*** Opening Data records ***
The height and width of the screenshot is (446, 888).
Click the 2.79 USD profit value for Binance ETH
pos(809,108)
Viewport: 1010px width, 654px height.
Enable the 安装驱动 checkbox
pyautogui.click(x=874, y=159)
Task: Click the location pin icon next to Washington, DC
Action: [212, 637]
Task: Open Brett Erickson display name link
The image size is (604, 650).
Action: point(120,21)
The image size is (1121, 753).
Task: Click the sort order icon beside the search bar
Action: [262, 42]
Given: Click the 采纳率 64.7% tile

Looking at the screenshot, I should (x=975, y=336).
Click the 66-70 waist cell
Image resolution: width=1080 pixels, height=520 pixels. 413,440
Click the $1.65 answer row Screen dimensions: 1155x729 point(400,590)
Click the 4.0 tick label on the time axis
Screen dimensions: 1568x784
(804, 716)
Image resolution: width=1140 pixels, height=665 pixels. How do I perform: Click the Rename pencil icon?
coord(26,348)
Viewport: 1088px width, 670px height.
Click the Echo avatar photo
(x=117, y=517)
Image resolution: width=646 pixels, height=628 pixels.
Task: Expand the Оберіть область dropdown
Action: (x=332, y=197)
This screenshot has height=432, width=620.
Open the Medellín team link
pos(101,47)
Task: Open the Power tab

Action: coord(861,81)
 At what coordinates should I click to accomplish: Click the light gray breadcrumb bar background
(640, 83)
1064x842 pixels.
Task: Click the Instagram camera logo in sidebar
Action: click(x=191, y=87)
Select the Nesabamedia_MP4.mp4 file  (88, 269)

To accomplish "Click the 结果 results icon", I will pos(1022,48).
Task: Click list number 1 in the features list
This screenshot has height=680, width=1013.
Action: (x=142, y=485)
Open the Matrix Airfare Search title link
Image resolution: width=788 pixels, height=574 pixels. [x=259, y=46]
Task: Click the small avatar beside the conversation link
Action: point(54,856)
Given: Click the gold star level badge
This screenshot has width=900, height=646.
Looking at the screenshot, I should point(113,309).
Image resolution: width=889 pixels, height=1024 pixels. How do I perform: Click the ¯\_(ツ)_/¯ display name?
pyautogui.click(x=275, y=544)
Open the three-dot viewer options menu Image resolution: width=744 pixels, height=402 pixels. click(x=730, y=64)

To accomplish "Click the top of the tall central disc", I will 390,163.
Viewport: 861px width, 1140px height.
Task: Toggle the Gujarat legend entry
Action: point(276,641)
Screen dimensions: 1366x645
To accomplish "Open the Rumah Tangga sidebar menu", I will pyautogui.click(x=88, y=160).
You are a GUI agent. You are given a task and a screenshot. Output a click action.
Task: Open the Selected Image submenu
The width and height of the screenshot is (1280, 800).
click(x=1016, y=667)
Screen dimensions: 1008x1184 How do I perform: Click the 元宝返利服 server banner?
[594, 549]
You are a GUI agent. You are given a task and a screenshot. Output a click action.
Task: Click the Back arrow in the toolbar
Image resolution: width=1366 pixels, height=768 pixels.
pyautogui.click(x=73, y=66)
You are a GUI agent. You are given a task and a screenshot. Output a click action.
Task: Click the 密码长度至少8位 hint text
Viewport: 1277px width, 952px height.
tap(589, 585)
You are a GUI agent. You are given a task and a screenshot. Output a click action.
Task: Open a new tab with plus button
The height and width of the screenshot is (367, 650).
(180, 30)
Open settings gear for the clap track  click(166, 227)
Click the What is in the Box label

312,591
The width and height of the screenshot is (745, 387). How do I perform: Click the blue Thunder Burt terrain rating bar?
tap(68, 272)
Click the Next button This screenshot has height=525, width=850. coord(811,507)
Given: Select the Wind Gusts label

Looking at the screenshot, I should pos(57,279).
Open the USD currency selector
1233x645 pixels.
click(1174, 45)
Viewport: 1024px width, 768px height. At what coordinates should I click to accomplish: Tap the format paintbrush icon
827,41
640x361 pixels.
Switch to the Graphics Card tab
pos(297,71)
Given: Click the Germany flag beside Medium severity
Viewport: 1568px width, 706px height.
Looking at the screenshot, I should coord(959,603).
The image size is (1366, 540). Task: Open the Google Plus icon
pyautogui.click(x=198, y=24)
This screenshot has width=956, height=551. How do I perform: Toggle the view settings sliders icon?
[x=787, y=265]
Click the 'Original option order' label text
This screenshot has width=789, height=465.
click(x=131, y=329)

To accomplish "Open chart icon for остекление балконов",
*** Closing Data records ***
Only an exact copy of the entries above will do.

The height and width of the screenshot is (446, 888).
Click the 2.79 USD profit value for Binance ETH
pos(809,108)
Viewport: 1010px width, 654px height.
Enable the 安装驱动 checkbox
pyautogui.click(x=874, y=159)
Task: Click the location pin icon next to Washington, DC
Action: [212, 637]
Task: Open Brett Erickson display name link
The image size is (604, 650).
Action: point(120,21)
The image size is (1121, 753).
Task: Click the sort order icon beside the search bar
Action: [262, 42]
Given: Click the 采纳率 64.7% tile

Looking at the screenshot, I should (x=975, y=336).
Click the 66-70 waist cell
Image resolution: width=1080 pixels, height=520 pixels. 413,440
Click the $1.65 answer row Screen dimensions: 1155x729 point(400,590)
Click the 4.0 tick label on the time axis
Screen dimensions: 1568x784
(804, 716)
Image resolution: width=1140 pixels, height=665 pixels. How do I perform: Click the Rename pencil icon?
coord(26,348)
Viewport: 1088px width, 670px height.
Click the Echo avatar photo
(x=117, y=517)
Image resolution: width=646 pixels, height=628 pixels.
Task: Expand the Оберіть область dropdown
Action: (x=332, y=197)
This screenshot has height=432, width=620.
Open the Medellín team link
pos(101,47)
Task: Open the Power tab

Action: coord(861,81)
 At what coordinates should I click to accomplish: Click the light gray breadcrumb bar background
(640, 83)
1064x842 pixels.
Task: Click the Instagram camera logo in sidebar
Action: click(x=191, y=87)
Select the Nesabamedia_MP4.mp4 file  (88, 269)

To accomplish "Click the 结果 results icon", I will pos(1022,48).
Task: Click list number 1 in the features list
This screenshot has height=680, width=1013.
Action: (x=142, y=485)
Open the Matrix Airfare Search title link
Image resolution: width=788 pixels, height=574 pixels. [x=259, y=46]
Task: Click the small avatar beside the conversation link
Action: point(54,856)
Given: Click the gold star level badge
This screenshot has width=900, height=646.
Looking at the screenshot, I should point(113,309).
Image resolution: width=889 pixels, height=1024 pixels. How do I perform: Click the ¯\_(ツ)_/¯ display name?
pyautogui.click(x=275, y=544)
Open the three-dot viewer options menu Image resolution: width=744 pixels, height=402 pixels. click(x=730, y=64)

To accomplish "Click the top of the tall central disc", I will 390,163.
Viewport: 861px width, 1140px height.
Task: Toggle the Gujarat legend entry
Action: point(276,641)
Screen dimensions: 1366x645
To accomplish "Open the Rumah Tangga sidebar menu", I will pyautogui.click(x=88, y=160).
You are a GUI agent. You are given a task and a screenshot. Output a click action.
Task: Open the Selected Image submenu
The width and height of the screenshot is (1280, 800).
click(x=1016, y=667)
Screen dimensions: 1008x1184 How do I perform: Click the 元宝返利服 server banner?
[594, 549]
You are a GUI agent. You are given a task and a screenshot. Output a click action.
Task: Click the Back arrow in the toolbar
Image resolution: width=1366 pixels, height=768 pixels.
pyautogui.click(x=73, y=66)
You are a GUI agent. You are given a task and a screenshot. Output a click action.
Task: Click the 密码长度至少8位 hint text
Viewport: 1277px width, 952px height.
tap(589, 585)
You are a GUI agent. You are given a task and a screenshot. Output a click action.
Task: Open a new tab with plus button
The height and width of the screenshot is (367, 650).
(180, 30)
Open settings gear for the clap track  click(166, 227)
Click the What is in the Box label

312,591
The width and height of the screenshot is (745, 387). How do I perform: Click the blue Thunder Burt terrain rating bar?
tap(68, 272)
Click the Next button This screenshot has height=525, width=850. coord(811,507)
Given: Select the Wind Gusts label

Looking at the screenshot, I should pos(57,279).
Open the USD currency selector
1233x645 pixels.
click(1174, 45)
Viewport: 1024px width, 768px height. At what coordinates should I click to accomplish: Tap the format paintbrush icon
827,41
640x361 pixels.
Switch to the Graphics Card tab
pos(297,71)
Given: Click the Germany flag beside Medium severity
Viewport: 1568px width, 706px height.
Looking at the screenshot, I should coord(959,603).
The image size is (1366, 540). Task: Open the Google Plus icon
pyautogui.click(x=198, y=24)
This screenshot has width=956, height=551. How do I perform: Toggle the view settings sliders icon?
[x=787, y=265]
Click the 'Original option order' label text
This screenshot has width=789, height=465.
click(x=131, y=329)

To accomplish "Open chart icon for остекление балконов",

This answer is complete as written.